В Ле-Бурже, самом старом и самом маленьком из трёх парижских аэропортов, лил дождь. Именно здесь приземлился Линдберг после своего трансатлантического перелёта.[27] Припаркованное возле ограды лондонское такси блестело от влаги под струями дождя. В салоне такси сидели Брадди и Эндрю.
– Этот дождь когда-нибудь кончится? – сказал Брадди. – Когда дело будет сделано, я заберу свою долю и объеду весь мир, пока не найду…
– Вон там! – воскликнул Эндрю, указывая на взлётно-посадочную полосу в отдалении. – Это он!
– Что? О, да, ты прав.
Двое мужчин следили, как приземляется грузовой самолёт DC3, выкрашенный в пурпурный и чёрный – цвета флага Эрбадоро. Шлёп-шлёп – колёса шасси коснулись полосы. Самолёт промчался мимо, разбрызгивая воду.

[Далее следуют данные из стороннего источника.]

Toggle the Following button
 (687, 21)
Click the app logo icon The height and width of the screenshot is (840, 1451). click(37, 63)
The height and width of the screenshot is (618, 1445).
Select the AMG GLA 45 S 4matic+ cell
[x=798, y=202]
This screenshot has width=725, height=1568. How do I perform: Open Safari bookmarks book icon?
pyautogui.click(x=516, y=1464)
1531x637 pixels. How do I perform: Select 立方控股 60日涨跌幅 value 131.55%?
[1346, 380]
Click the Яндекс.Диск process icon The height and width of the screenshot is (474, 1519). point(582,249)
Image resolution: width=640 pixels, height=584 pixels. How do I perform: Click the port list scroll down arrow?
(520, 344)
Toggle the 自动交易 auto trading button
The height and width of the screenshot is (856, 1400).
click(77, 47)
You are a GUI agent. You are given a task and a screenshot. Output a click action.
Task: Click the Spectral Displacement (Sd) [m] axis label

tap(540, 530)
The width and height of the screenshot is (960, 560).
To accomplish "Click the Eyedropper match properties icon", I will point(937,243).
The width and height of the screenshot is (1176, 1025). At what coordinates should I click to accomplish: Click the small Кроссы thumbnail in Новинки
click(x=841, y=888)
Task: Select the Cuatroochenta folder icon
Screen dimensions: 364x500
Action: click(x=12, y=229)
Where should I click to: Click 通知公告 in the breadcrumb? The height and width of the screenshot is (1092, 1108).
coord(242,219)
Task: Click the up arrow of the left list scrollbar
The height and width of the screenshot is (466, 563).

– Легче, – едва слышно произнёс Брадди. – Помедленней, приятель, не разнеси этот самолёт в щепки.
– Точно по расписанию. – заметил Эндрю. – Сведения от этой девушки, Лиды, безошибочны.
Брадди ещё не был готов предаться ликованию.
– Хоть бы всё остальное прошло, как по маслу, – проворчал он. – И хоть бы этот клятый дождь, наконец, прекратился.